→ REQUIRED WORK
Scan the records for the string "agent", then copy each line that has it.

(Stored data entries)
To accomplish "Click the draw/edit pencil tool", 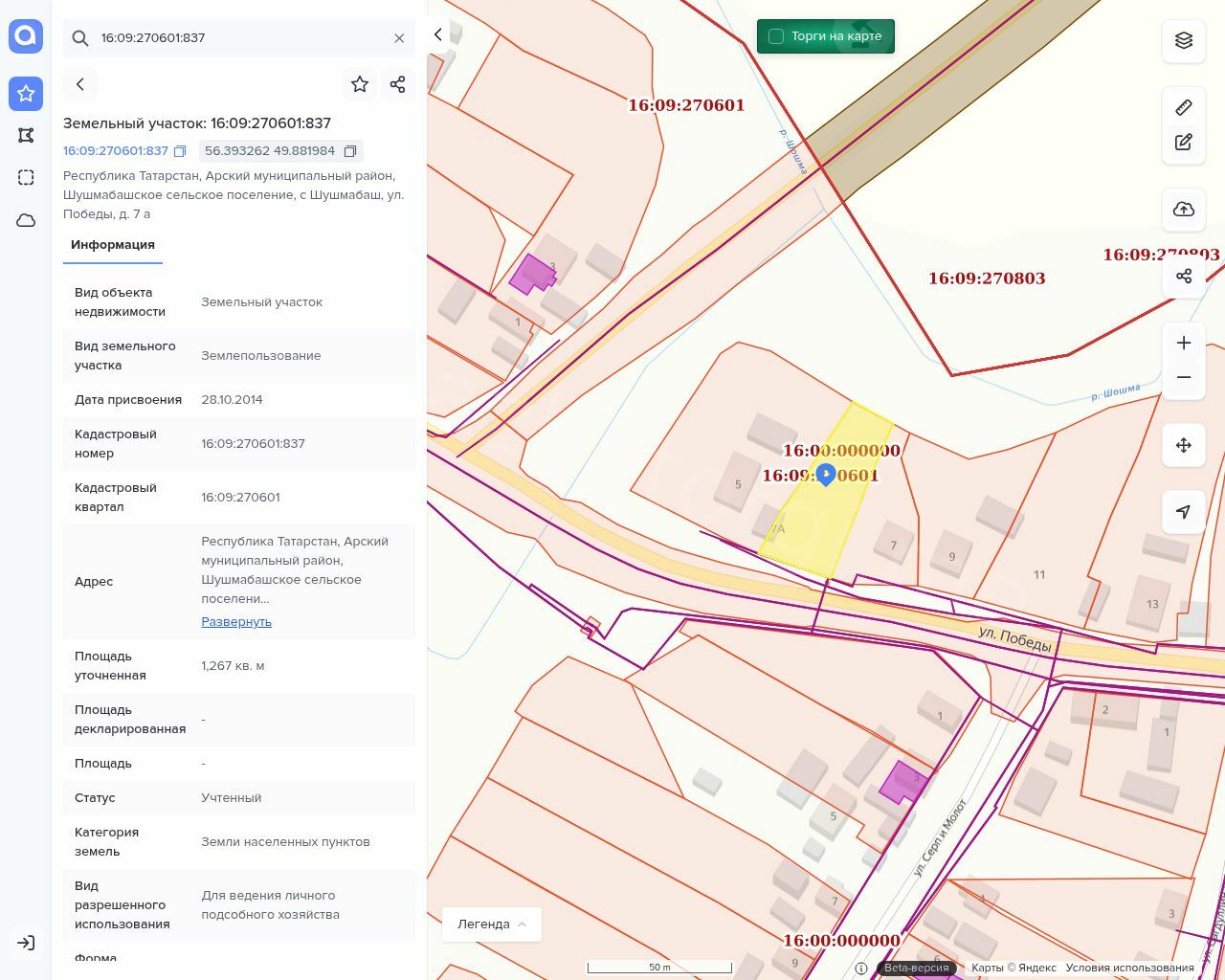I will (x=1184, y=143).
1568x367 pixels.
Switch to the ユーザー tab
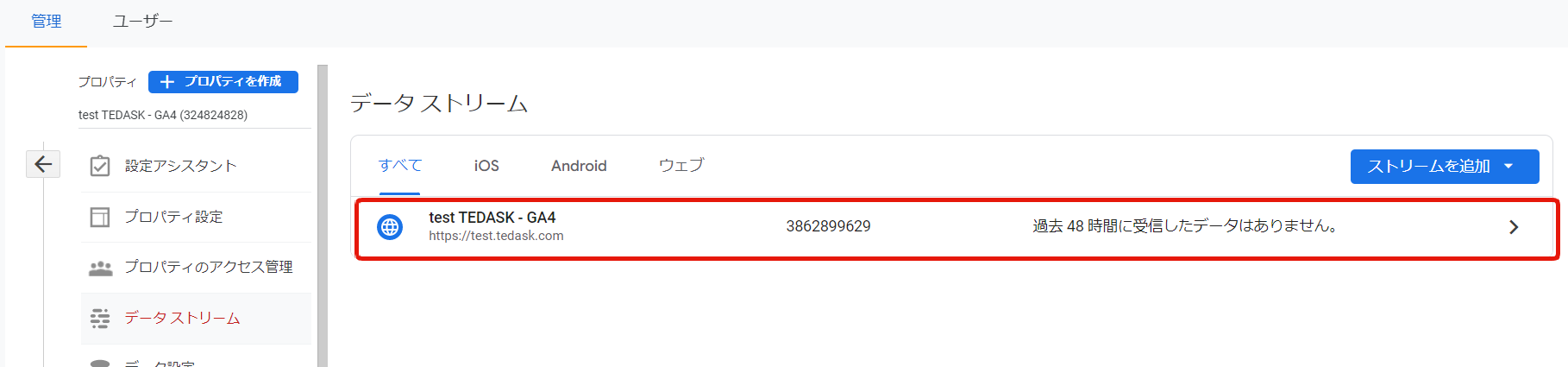142,22
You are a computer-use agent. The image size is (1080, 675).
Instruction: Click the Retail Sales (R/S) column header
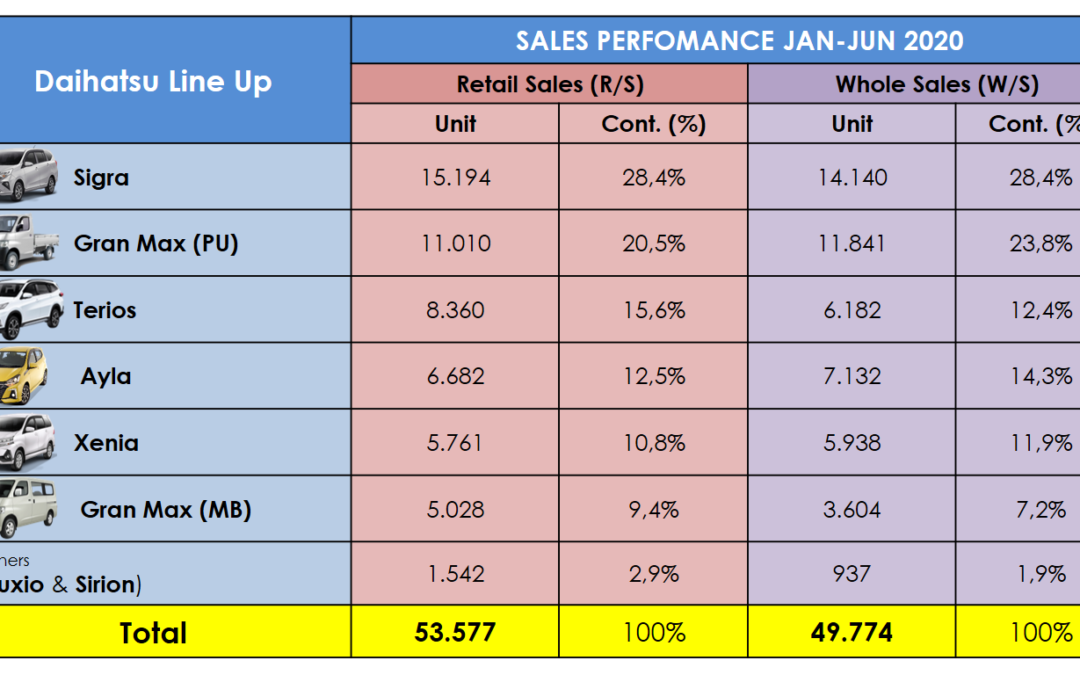click(549, 84)
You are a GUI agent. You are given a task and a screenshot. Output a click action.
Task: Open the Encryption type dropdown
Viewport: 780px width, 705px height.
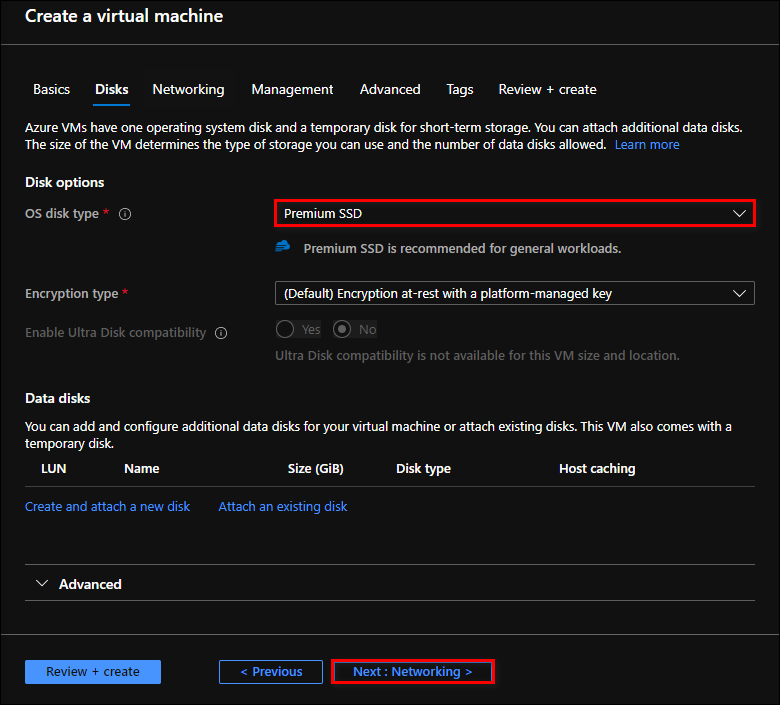514,294
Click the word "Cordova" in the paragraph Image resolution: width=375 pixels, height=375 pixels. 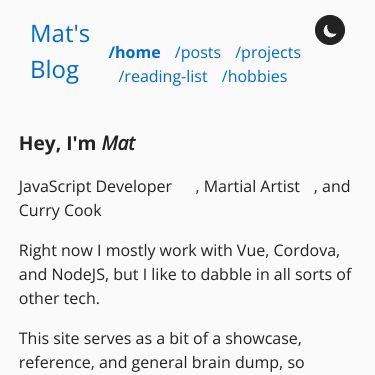click(305, 250)
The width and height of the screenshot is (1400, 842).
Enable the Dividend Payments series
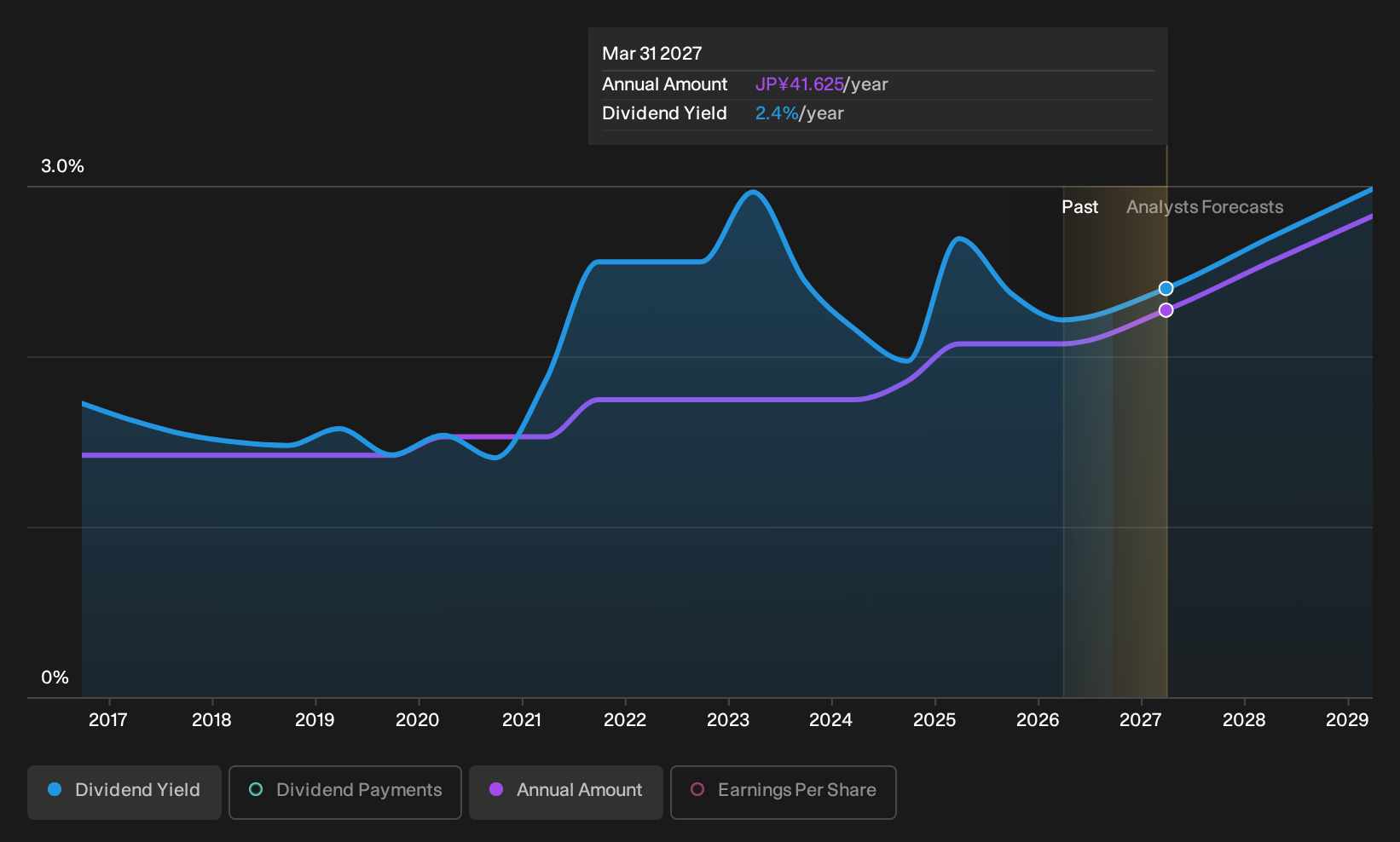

→ RESPONSE TO THE EXERCISE
You are a computer-use agent. The image size is (1080, 675).
You are a GUI agent. You are given a task and a screenshot. Output a click action.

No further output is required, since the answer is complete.